Researchers at the U.S. Department of Energy’s SLAC National Accelerator Laboratory and Stanford University have found another solution for achieving water purification that is related to solar disinfection. The team has discovered a nanomaterial that can kill 99.999% of bacteria in water within only 20 minutes, significantly improving on the standard model of purifying water through UV, which requires two days. The older methods using UV are slower due to the fact that they account for only about 4% of total solar energy focused on water being irradiated while the new experiments focused on increasing this energy.

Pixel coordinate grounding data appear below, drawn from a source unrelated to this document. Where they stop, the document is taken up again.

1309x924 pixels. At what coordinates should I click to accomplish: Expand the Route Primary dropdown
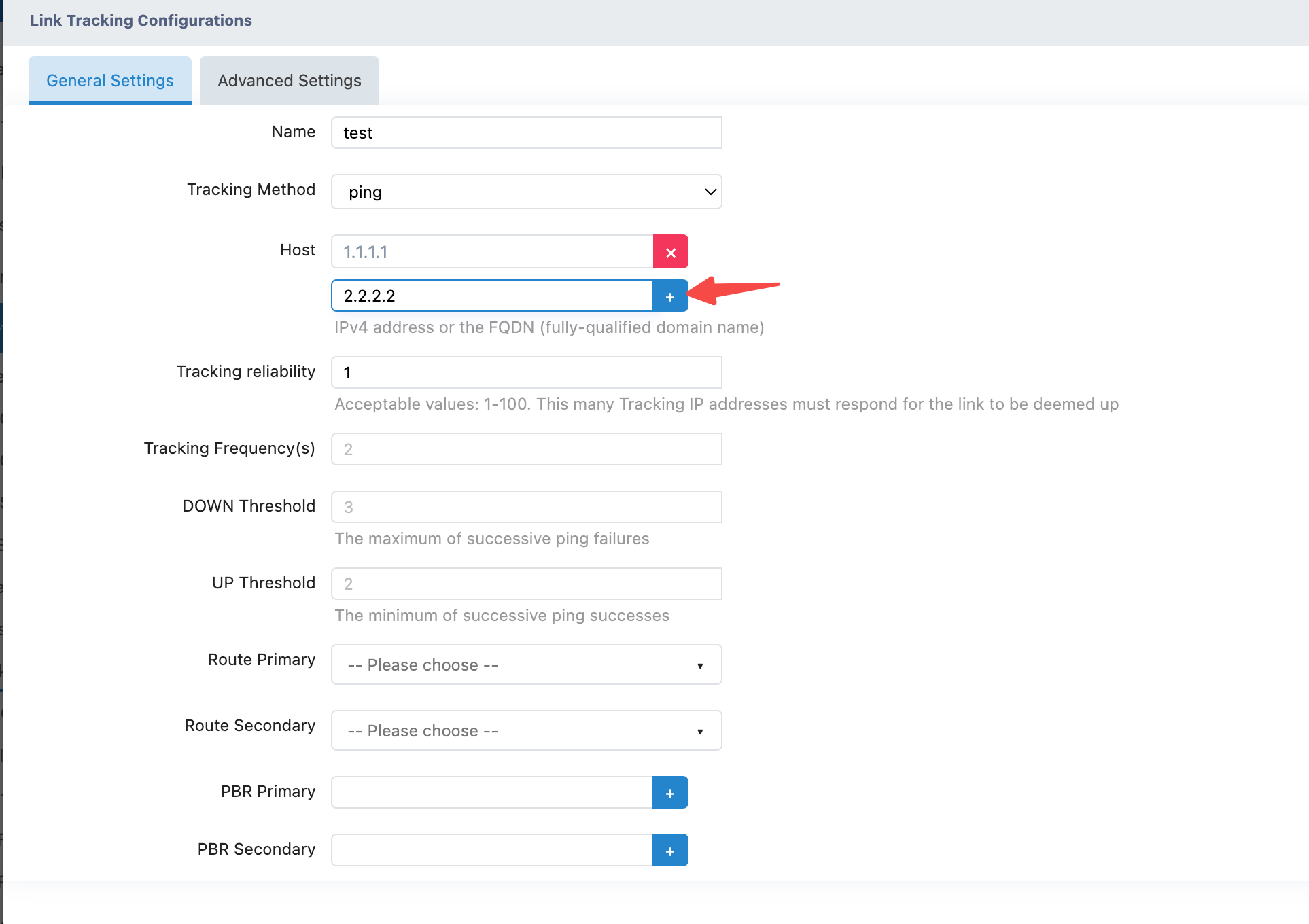point(525,665)
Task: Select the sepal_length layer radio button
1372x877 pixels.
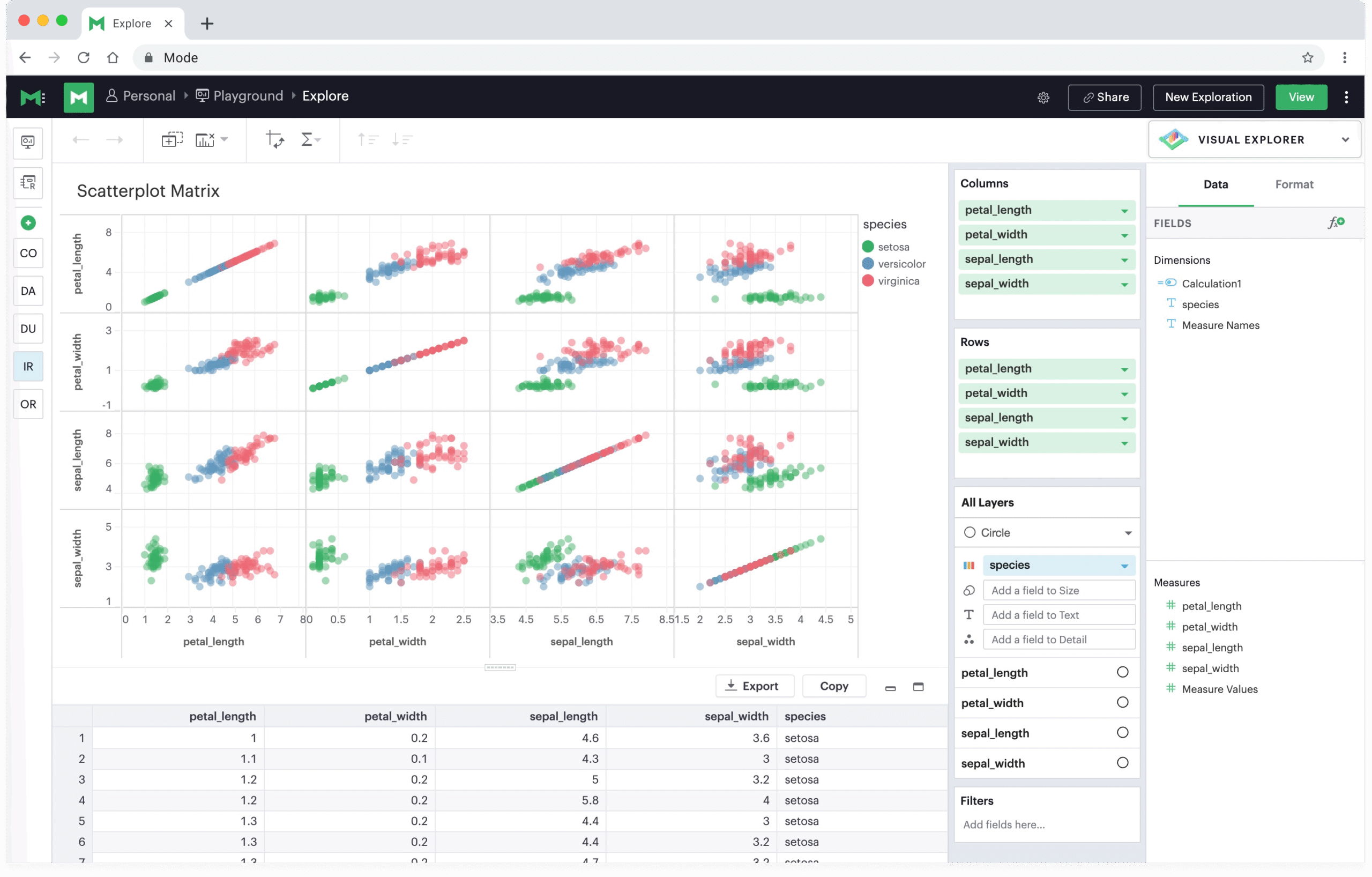Action: pos(1122,733)
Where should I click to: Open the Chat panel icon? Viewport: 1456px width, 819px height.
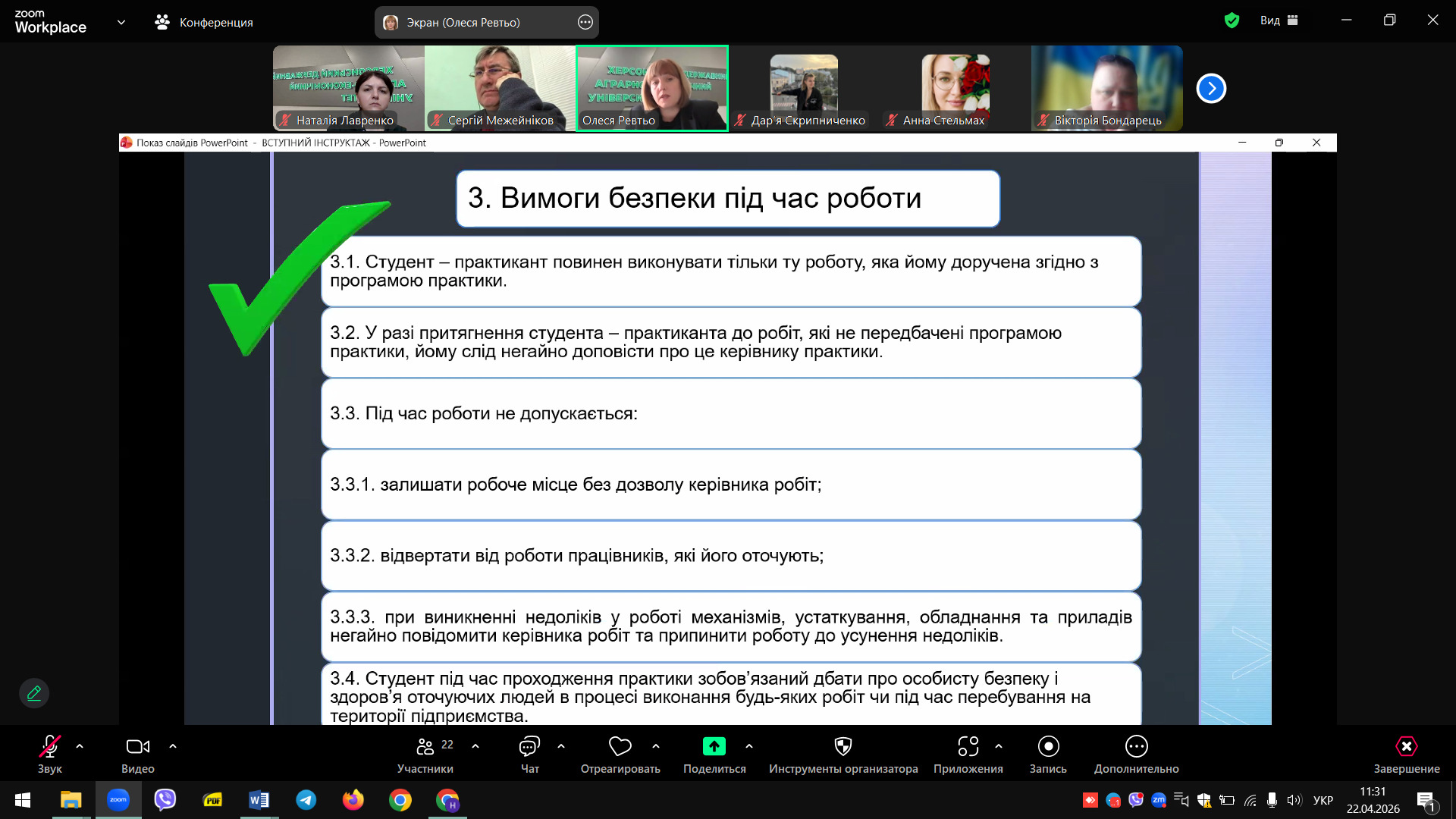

To make use of the entire visible solar spectrum, researchers aligned molybdenum disulfide (MoS2) films vertically on the surface of a glass pane. Appearing like fingerprints on the glass and including closely spaced lines, the chemical rows enabled the tiny device to absorb 50% of the sun’s energy. The device already surpasses abilities of UV-only systems, as it also employs the full spectrum of visible light.
The purification process begins when researchers place a thin layer of copper on top of MoS2 walls to produce a photocatalyst that is triggered when sunlight reaches the device. The catalyst sets off a chemical reaction that generates bacteria-killing “reactive oxygen species.” Because MoS2 is inexpensive and easy to make, this breakthrough could apply well to similar devices targeted for use in developing countries.
Scientists have concluded that the structure would not rid of any and all water pollutants, failing to remove chemical impurities. It has already been tested on three strains of bacteria, which were only mixed with bacteria and not actual contaminants.
“It’s very exciting to see that by just designing a material you can achieve a good performance,” said Chong Liu, lead author of the study. “Our intention is to solve environmental pollution problems so people can live better.”